Presto 334 Documentation

6.22. Pinot Connector

6.22. Pinot Connector#

The Pinot connector allows Presto to query data stored in Apache Pinot™.

Compatibility#

The Pinot connector is compatible with all Pinot versions starting from 0.1.0.

Configuration#

To configure the Pinot connector, create a catalog properties file e.g. etc/catalog/pinot.properties with at least the following contents:

connector.name=pinot
pinot.controller-urls=host1:9000,host2:9000

Replace host1:9000,host2:9000 with a comma-separated list of Pinot Controller nodes. This can be the ip or the FDQN, the url scheme (http://) is optional.

Configuration Properties#

The following configuration properties are available:

Property Name Required Description
pinot.controller-urls Yes A comma separated list of controller hosts. If Pinot is deployed via Kubernetes this needs to point to the controller service endpoint. The Pinot broker and server must be accessible via DNS as Pinot returns hostnames and not IP addresses.
pinot.segments-per-split No The number of segments processed in a split. Setting this higher reduces the number of requests made to Pinot. This is useful for smaller Pinot clusters.
pinot.request-timeout No The timeout for Pinot requests. Increasing this can reduce timeouts if DNS resolution is slow.

Querying Pinot Tables#

The Pinot connector automatically exposes all tables in the default schema of the catalog. You can list all tables in the pinot catalog with the following query:

SHOW TABLES FROM pinot.default;

You can list columns in the flight_status table:

DESCRIBE pinot.default.flight_status;
SHOW COLUMNS FROM pinot.default.flight_status;

Queries written with SQL are fully supported and can include filters and limits:

SELECT foo
FROM pinot_table
WHERE bar = 3 AND baz IN ('ONE', 'TWO', 'THREE')
LIMIT 25000;

Dynamic Tables#

To leverage Pinot’s fast aggregation, a Pinot query written in PQL can be used as the table name. Filters and limits in the outer query are pushed down to Pinot. Let’s look at an example query:

SELECT *
FROM pinot.default."SELECT MAX(col1), COUNT(col2) FROM pinot_table GROUP BY col3, col4"
WHERE col3 IN ('FOO', 'BAR') AND col4 > 50
LIMIT 30000

Filtering and limit processing is pushed down to Pinot.

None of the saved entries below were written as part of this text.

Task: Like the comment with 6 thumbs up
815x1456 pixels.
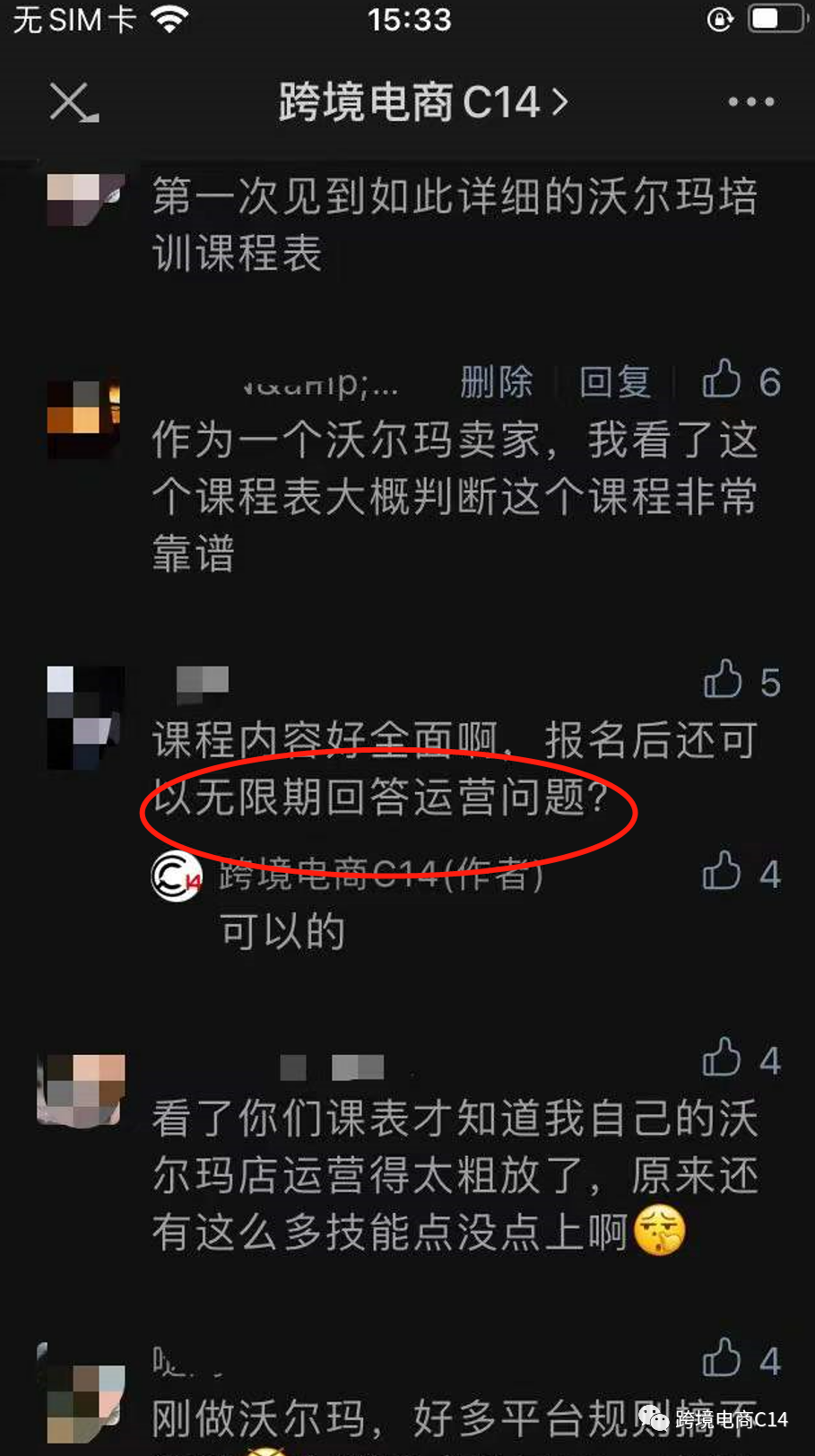Action: tap(741, 381)
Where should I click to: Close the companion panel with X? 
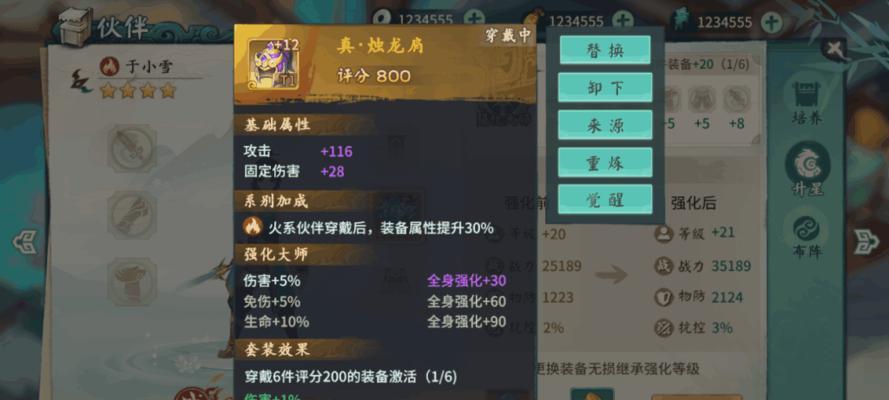pos(834,49)
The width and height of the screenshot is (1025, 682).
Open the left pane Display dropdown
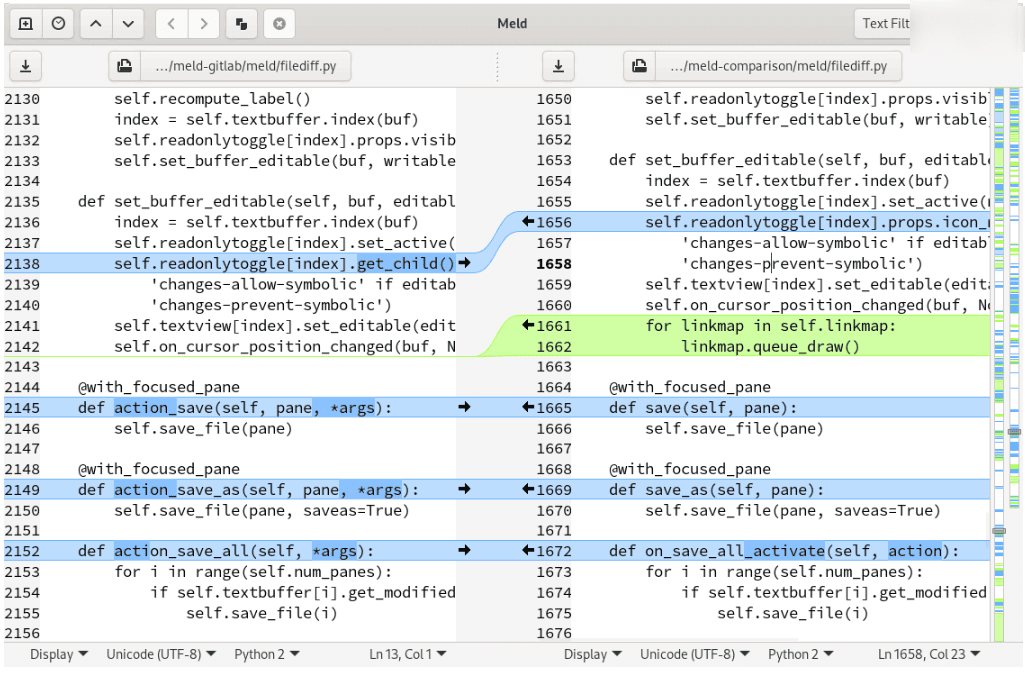(58, 654)
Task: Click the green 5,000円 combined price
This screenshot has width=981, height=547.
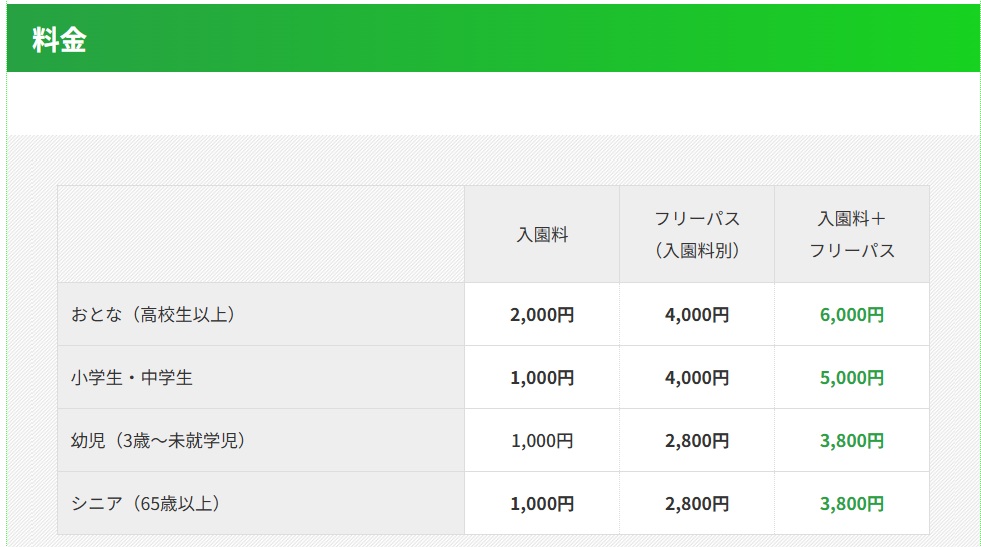Action: click(x=852, y=378)
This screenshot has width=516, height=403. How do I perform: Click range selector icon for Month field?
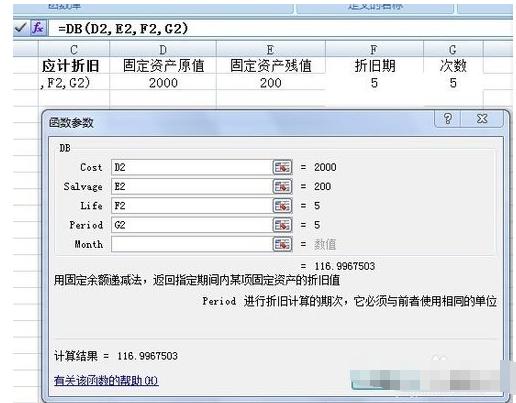[x=282, y=245]
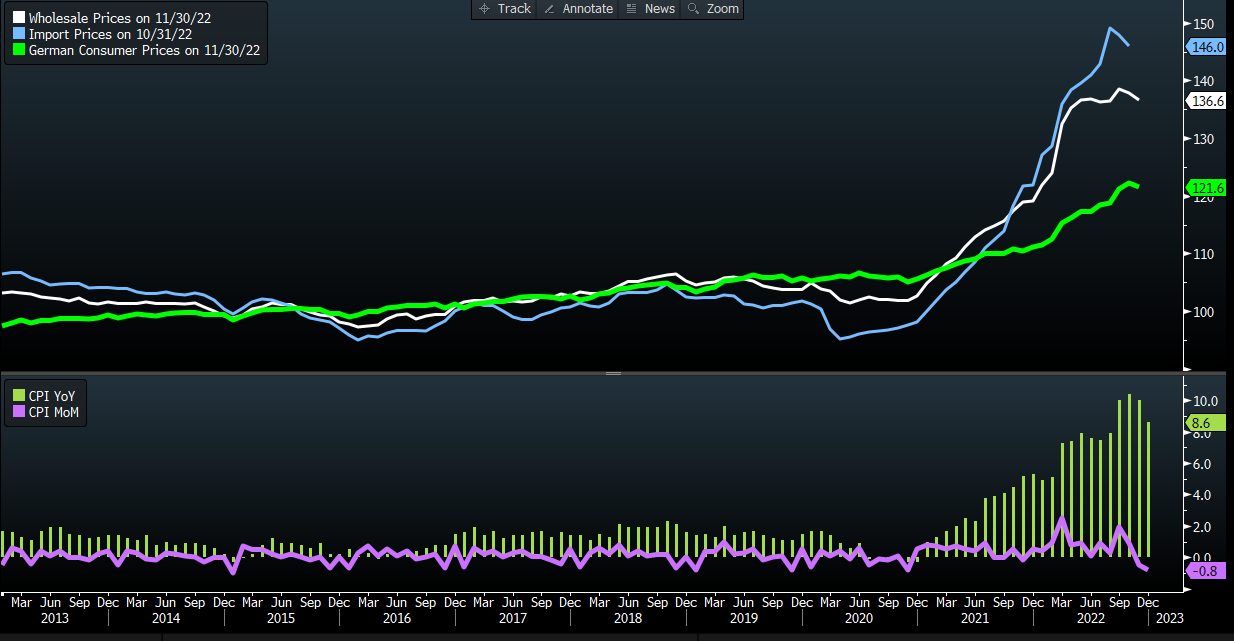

The queries are routed to the broker and are more suitable to aggregate queries.

For SELECT queries without aggregates it is more performant to issue a regular SQL query. Processing is routed directly to the servers that store the data.

The above query is translated to the following Pinot PQL query:

SELECT MAX(col1), COUNT(col2)
FROM pinot_table
WHERE col3 IN('FOO', 'BAR') and col4 > 50
TOP 30000

Data types#

Pinot does not allow null values in any data type and supports the following primitive types:

Pinot Presto
INT INTEGER
LONG BIGINT
FLOAT REAL
DOUBLE DOUBLE
STRING VARCHAR
INT_ARRAY VARCHAR
LONG_ARRAY VARCHAR
FLOAT_ARRAY VARCHAR
DOUBLE_ARRAY VARCHAR
STRING_ARRAY VARCHAR